Condenação de Léo Lins repercute na imprensa internacional
Humorista foi condenado a oito anos de prisão
Pleno.News - 11/06/2025 21h48 | atualizado em 12/06/2025 11h11
A decisão da Justiça Federal que condenou o humorista Léo Lins a oito anos de prisão repercutiu na imprensa internacional.
O jornal The Washington Post reportou o caso afirmando que a condenação sofrida pelo comediante representa “o mais recente esforço do Judiciário brasileiro para impor limites à liberdade de expressão, especialmente nas redes sociais”.
O jornal americano completa ainda afirmando que “nos últimos anos, o Supremo Tribunal Federal do país tem repetidamente bloqueado e removido contas online de pessoas acusadas de espalhar desinformação que poderia colocar em risco a democracia brasileira”.
O caso também foi tema num dos maiores jornais argentinos, o Clarín, que taxou a condenação de “polêmica que pode criar precedentes”.
O jornal espanhol El País, que também repercutiu a condenação, taxou as piadas de Léo Lins de “depreciativas” e “ofensivas”. A reportagem cita falas de colegas de profissão que saíram em sua defesa do humorista, como Jonathan Nemmer, que lamentou o fato de o Brasil ser um país “que leva a sério as piadas que os comediantes fazem no palco e faz pouco caso do que os políticos fazem”.
ENTENDA O CASO
O vídeo que gerou a condenação, produzido em 2022, mostra o show Pertubador no qual o humorista fez uma série de piadas com negros, idosos, obesos, portadores de HIV, homossexuais, indígenas, nordestinos, evangélicos, judeus e pessoas com deficiência.
Em agosto de 2023, quando a veiculação no YouTube foi suspensa por decisão judicial, a publicação tinha mais de 3 milhões de visualizações na plataforma.

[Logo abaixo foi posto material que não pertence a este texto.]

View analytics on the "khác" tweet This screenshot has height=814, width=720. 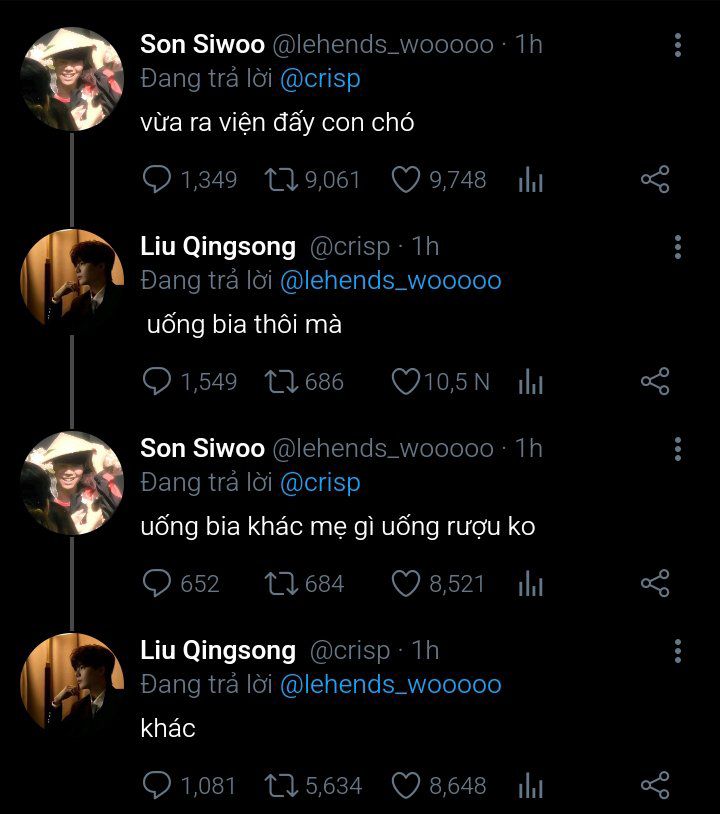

A disponibilização do vídeo pela internet e a “grande quantidade de grupos sociais atingidos” foram fatores que a Justiça Federal considerou para aumentar a pena aplicada ao comediante.
O QUE DIZ A DEFESA DE LÉO LINS
A defesa do humorista Leo Lins recebeu, na presente data, com grande surpresa, a publicação da sentença que lhe impôs pena de oito anos, três meses e nove dias de reclusão, em regime fechado, além do pagamento de R$ 303.600,00 a título de danos morais coletivos.
Trata-se de um triste capítulo para a liberdade de expressão no Brasil, diante de uma condenação equiparada à censura.
Ver um humorista condenado a sanções equivalentes às aplicadas a crimes como tráfico de drogas, corrupção ou homicídio, por supostas piadas contadas em palco, causa-nos profunda preocupação.
Apesar desse episódio, mantemos plena confiança no Poder Judiciário nacional, que tantas vezes tem sido acionado para garantir direitos e liberdades individuais.
A defesa informa que interporá o competente recurso de apelação e confia em que essa injustiça será reparada em segunda instância.